A nun comes by and places a wafer on Palumbo's tongue. "The body of Christ," the sister says, then moves on.

"She was some woman, I'll tell you," Orrico says later, settling down with a cup of coffee in the tidy kitchen of her apartment across town. "She was a good mother. We're a very close family." Nobody in the second generation was a professional, she says, and all stayed here. But now one of her own sons is a securities executive in New York, and the grandchildren and great-grandchildren of Maria Palumbo live in many parts of the United States.

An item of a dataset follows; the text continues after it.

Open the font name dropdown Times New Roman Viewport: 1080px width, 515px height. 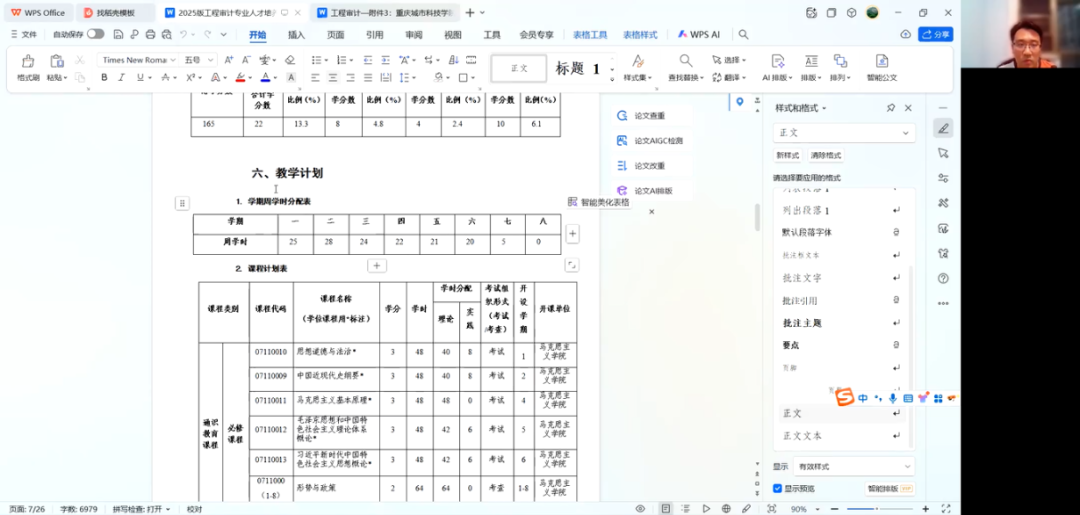(138, 60)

"It's funny," Orrico muses, "how my mother's generation left their parents to go to a foreign land and never went back to see them. But our generation felt differently; we stayed close. But this new generation goes all over -- Chicago, Florida . . . My children, if their jobs said they have to go to California, they would do it."

She shakes her head.

Outside, on the quiet, tree-lined street, you can hear the roar of jets rising from Newark Airport. Young Polish immigrants live in a small apartment building on the corner. Old men stand chatting by a fence -- the sons of Polish immigrants. An Egyptian Coptic priest and his family live across the street. Indian families have moved into two nearby houses, and their children are industriously sweeping the sidewalks. Puerto Ricans live two blocks down.

And the latest "immigrants" -- yuppies from Manhattan. A dirty brick smokestack marked "Brunswick Laundry" rises over the neighborhood; now the laundry is being converted into expensive condominiums.

On the corner, Felix Staniszewski, 77, a former powerhouse worker whose parents came through Ellis Island, discusses the Indians. "It looks like one big clique," he says. "If they want to buy your house, they won't go into it, they just give you the money. My friend Henry, he held out, got $115,000."

"It's still a pretty good neighborhood," says Walter Wybolt, 77, whose parents arrived in 1903. The men say they were just down at Liberty State Park as "sidewalk superintendents" of the work going on there for Liberty Weekend.

But Staniszewski has some beefs. "We are no more Americans any more," he declares. "We have changed. When I see what's coming over here now in the last 15 years -- nobody puts their flags out. I put mine out. I was an American soldier. And we are one big jailhouse now. Everywhere you see bars on the stores. I'm telling you the truth! Take a look -- it's boarded up. That's America? Naaaawww."

"It ain't what it used to be," Wybolt agrees.

A block away, Carlos Quinones, who is wearing a red, white and blue cap made from a Puerto Rican flag, waves his hand at Krishna Groceries, Ketna Saree Center, Govinda's restaurant and other stores around the corner on Newark Avenue.

"We're loaded with Indians around here," he says.

His friend, Artie Tiradl, 19, born in Jersey City and whose father is Puerto Rican, says, "In a couple years these guys are going to want to fight for the neighborhood . . . once they get settled down."

"But we're not going to let them have it," says Quinones.

The Egyptian priest, Rafail Guirguis, is an imposing figure in his black robe and full beard. He sits in his small apartment, accented by religious artifacts and a photo of his 15-year-old daughter, Maram, with the inscription "We Take Smiles Seriously." On the silent TV screen, Ronald Reagan stands talking beside Warren Burger.

Guirguis, who was assigned to a parish here, praises America's religious freedom and the educational opportunities for his daughter, but says he is shocked at the open sexuality. "I see on TV a girl 16 years old who goes with a boy, and the mother can't control her. She says, 'I'm free! I do what I want.' In Egypt, we don't do that."

"I don't intend to marry an American," says Maram. "Egyptians are, like, more sincere, you know what I mean? You see Americans -- they get divorced, they cheat on their wives or husbands. They're not satisfied."

And Guirguis and his wife worry about drugs, about crime. They drive their daughter to and from the Catholic school she attends rather than letting her take the public bus.

In her kitchen across the street, Anna Orrico says Guirguis is a "nice" neighbor, but "he wants America the way it used to be -- without the change."

She considers this, shakes her head.

"The change has come in," she says, "and we'll never go back."